The United Nations Sustainable Development Goals (2015-2030) aims by 2030 to “Double the agricultural productivity and incomes of small-scale food producers, in particular women, indigenous peoples, family farmers, and fishers, including through secure and equal access to land, other productive resources and inputs, knowledge, financial services, markets , and non-farm resources.”
Yet as Lester Brown, the U.S. agricultrual specialist has written
“We are cutting trees faster than they can be regenerated, overgrazing range lands and converting them into deserts, over-pumping acquifers, and draining rivers dry. On our crop lands, soil erosion exceeds new soil formation, slowly depriving the soil of its inherent fertility. We are taking fish from the oceans faster than they can reproduce.”
To counter these trends, we need awareness and vision which has living in harmony with Nature at its heart. Thus we need political and social leadership to bring about the socio-economic changes needed.

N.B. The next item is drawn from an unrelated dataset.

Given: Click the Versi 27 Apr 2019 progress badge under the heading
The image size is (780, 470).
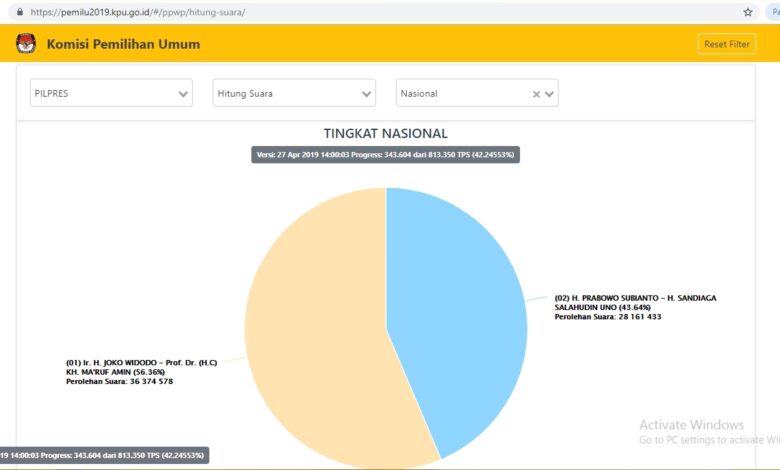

There is a consensus that strong measures are needed to deal with world-wide growing food needs. These measures must be taken in a coordinated way with actions going from the local level of the individual farmer to the national level with new government policies to the world level with better coordinated activities through the United Nations System. The granting of the Nobel Prize for Peace this year to the World Food Program is a sign of the growing awareness of the need for action on food issues.
A central theme which citizens of the world have long stressed is that there needs to be a world food policy and that a world food policy is more than the sum of national food security programs. While the adoption of a national strategy to ensure food and nutrition security for all is essential, a focus on the formulation of national plans is clearly inadequate. There is a need for a world plan of action with focused attention to the role which the United Nations system must play if hunger is to be sharply reduced.
There is also a need to keep in mind local issues of food production, distribution, and food security. Attention needs to be given to cultural factors, the division of labour between women and men in agriculture and rural development, in marketing local food products, to the role of small farmers, to the role of landless agricultural labour and to land-holding patterns.
Fortunately, there is a growing awareness that an integrated,comprehensive approach is needed. World Citizens stress that solutions to poverty, hunger and climate change crisis require an agriculture that promotes producers’ livelihoods, knowledge, resiliency, health and equitable gender relations, while enriching the natural environment and helping balance the carbon cycle. Such an integrated approach is a fundamental aspect of the world citizen approach to a solid world food policy.